* Problems to solve
- 1) According to the text on Boko Haram, in which two cities have house prices skyrocketed?
- 2) In the text on Boko Haram, rewrite the paragraph beginning "Better co-ordination of the humanitarian response" as a short bulleted list that keeps its main facts.
- 3) Retype the text on Boko Haram from "Following publication of" up to and including "and legal engagement.".

Boko Haram’s activities in the Lake Chad basin have blighted the lives of millions of Nigerians since 2009. The indifference which for years exemplified the government’s response to the insurgency is increasingly being challenged. Amid proclamations of military victory, federal, state and religious authorities need to do far more if they are to consolidate gains and realise the objectives set out in “The Buhari Plan” for rebuilding the northeast.

Following publication of “How Boko Haram exploits history and memory” and “An introduction to Boko Haram’s ideologues: from Yusuf to Shekau”, Fr. Atta Barkindo suggests some short- and long-term interventions that could have a significant impact.

In the short-term

Recognition of Boko Haram: The Nigerian government must recognise that Boko Haram does not comprise ignorant fanatics, but rational and strategic individuals who remain capable of threatening the unity of Nigeria. Interviews with alleged Boko Haram members in custody indicate that although they lack Western education, the majority possess a capacity for critical thinking. This, combined with their knowledge of the local environment, has proved extremely potent. Better understanding of the group must form the basis of all military, political and legal engagement.

Better co-ordination of the humanitarian response: Efforts to address the humanitarian crisis in northeast Nigeria are increasingly part of the problem rather than the solution. Relief materials often fail to reach intended recipients and the relief “industry” has changed the economic dynamics of the region, producing more victims. For example, house prices have skyrocketed in both Yola and Maiduguri as landlords prefer to rent out properties to NGO workers rather than to returning residents. The influx of well remunerated aid workers, together with the collapse of the naira, has also pushed up the price of basic market goods. There is a need to establish a central co-ordinating body that oversees all humanitarian activities, with goals and objectives that are clearly defined and tailored for local needs. This role could be filled by the Nigerian Emergency Management Agency, under the guidance of the Presidential Committee on North East Initiative, with technical and logistical support from foreign partners. At the moment a plethora of humanitarian groups operate in the region; all have different visions and strategies that rarely complement the work of others, or the Nigerian government.

* Provided data
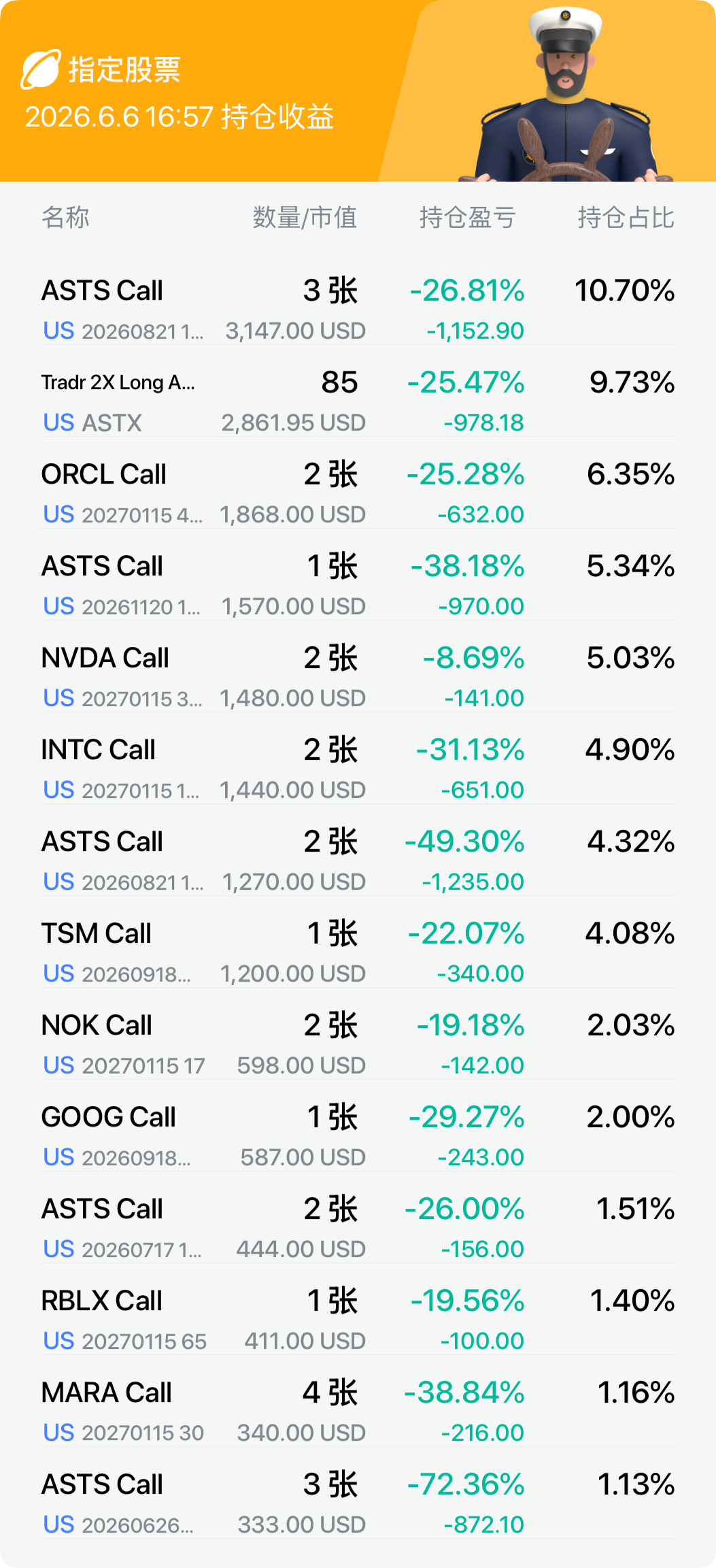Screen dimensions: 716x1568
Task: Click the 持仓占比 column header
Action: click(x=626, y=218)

* Task results
- 1) Yola and Maiduguri.

- 2)
- Humanitarian efforts in northeast Nigeria are increasingly part of the problem rather than the solution.
- Relief materials often fail to reach intended recipients.
- The relief "industry" has changed the region's economy and produced more victims.
- In Yola and Maiduguri, landlords prefer renting to NGO workers over returning residents, so house prices have skyrocketed.
- Well-paid aid workers and the collapse of the naira have pushed up the price of basic market goods.
- A central coordinating body should oversee all humanitarian activities, with clearly defined goals tailored to local needs.
- The Nigerian Emergency Management Agency could fill this role, guided by the Presidential Committee on North East Initiative and supported technically and logistically by foreign partners.
- Many humanitarian groups currently operate in the region with differing visions and strategies that rarely complement one another or the Nigerian government.

- 3)
Following publication of “How Boko Haram exploits history and memory” and “An introduction to Boko Haram’s ideologues: from Yusuf to Shekau”, Fr. Atta Barkindo suggests some short- and long-term interventions that could have a significant impact.

In the short-term

Recognition of Boko Haram: The Nigerian government must recognise that Boko Haram does not comprise ignorant fanatics, but rational and strategic individuals who remain capable of threatening the unity of Nigeria. Interviews with alleged Boko Haram members in custody indicate that although they lack Western education, the majority possess a capacity for critical thinking. This, combined with their knowledge of the local environment, has proved extremely potent. Better understanding of the group must form the basis of all military, political and legal engagement.